Une succession de dossiers judiciaires a révélé les vulnérabilités des structures d’accueil pour jeunes enfants en Australie, où des agresseurs ont pu exercer pendant des années sans être détectés. Ces événements ont conduit le gouvernement fédéral à préparer un train de mesures destinées à renforcer la sécurité dans les établissements de garde. Parmi les dispositions envisagées figurent la création d’un registre national du personnel employé dans les crèches, une formation obligatoire aux protocoles de sécurité et des expérimentations de vidéosurveillance dans plusieurs centaines d’établissements.

L’actualité judiciaire récente a illustré l’ampleur du phénomène. Un ancien employé de crèche a reconnu sa culpabilité dans plusieurs centaines d’actes criminels commis sur des mineurs, certaines victimes étant âgées de seulement douze mois. Un autre cas concernant un individu ayant travaillé dans plus de vingt structures différentes a entraîné des examens médicaux pour près de deux mille enfants ayant pu être en contact avec lui. Ces situations ont provoqué un mouvement de poursuites judiciaires engagées par des familles contre des gestionnaires d’établissements.

Les observateurs pointent du doigt la croissance rapide du secteur, dont le nombre de structures a augmenté de soixante pour cent au cours de la dernière décennie, sans que les cadres réglementaires n’évoluent au même rythme. La fragmentation des systèmes de contrôle entre les différents États et territoires complique le suivi des professionnels mobiles. Des voix autorisées estiment que cette configuration a permis à des personnes mal intentionnées de profiter des failles du système.
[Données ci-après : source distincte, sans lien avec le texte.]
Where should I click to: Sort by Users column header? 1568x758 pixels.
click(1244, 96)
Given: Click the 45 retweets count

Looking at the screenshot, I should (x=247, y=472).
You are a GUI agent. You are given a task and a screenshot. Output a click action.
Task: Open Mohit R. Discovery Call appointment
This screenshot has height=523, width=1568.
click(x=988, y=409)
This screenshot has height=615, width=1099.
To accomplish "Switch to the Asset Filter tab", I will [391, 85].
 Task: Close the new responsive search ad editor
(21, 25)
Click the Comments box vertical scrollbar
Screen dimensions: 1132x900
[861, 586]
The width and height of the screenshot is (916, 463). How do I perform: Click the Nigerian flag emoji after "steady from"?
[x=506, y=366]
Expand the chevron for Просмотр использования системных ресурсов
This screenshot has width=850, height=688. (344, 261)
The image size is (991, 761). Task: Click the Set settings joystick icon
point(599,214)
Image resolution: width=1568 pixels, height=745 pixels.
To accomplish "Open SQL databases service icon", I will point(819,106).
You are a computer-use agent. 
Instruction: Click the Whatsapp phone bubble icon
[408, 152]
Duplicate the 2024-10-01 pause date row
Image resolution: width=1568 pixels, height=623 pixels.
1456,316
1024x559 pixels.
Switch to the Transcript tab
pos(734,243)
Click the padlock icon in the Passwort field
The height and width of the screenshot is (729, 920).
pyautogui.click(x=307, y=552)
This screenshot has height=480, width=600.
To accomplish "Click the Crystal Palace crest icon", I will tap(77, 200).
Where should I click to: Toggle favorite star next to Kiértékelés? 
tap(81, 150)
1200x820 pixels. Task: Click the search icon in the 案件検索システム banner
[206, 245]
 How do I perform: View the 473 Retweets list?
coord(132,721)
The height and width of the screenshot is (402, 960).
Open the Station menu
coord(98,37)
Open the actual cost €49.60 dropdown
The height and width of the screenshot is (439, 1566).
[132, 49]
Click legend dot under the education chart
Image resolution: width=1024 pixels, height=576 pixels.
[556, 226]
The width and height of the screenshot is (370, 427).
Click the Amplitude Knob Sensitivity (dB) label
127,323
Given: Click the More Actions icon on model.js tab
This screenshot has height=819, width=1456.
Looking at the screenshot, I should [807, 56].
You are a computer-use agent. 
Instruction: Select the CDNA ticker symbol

Un rapport officiel publié il y a plusieurs années avait pourtant alerté sur la nécessité d’améliorer les mécanismes de prévention et de signalement. Si les autorités affirment avoir mis en œuvre la majorité des recommandations, des spécialistes jugent insuffisants les progrès accomplis en matière de coordination nationale. La mise en place d’une base de données centralisée constituerait, selon eux, un instrument essentiel pour garantir un niveau de protection homogène sur l’ensemble du territoire. Le ministre de l’Éducation a reconnu la persistance de défis importants, tout en réaffirmant la détermination du gouvernement à renforcer la sécurité des enfants.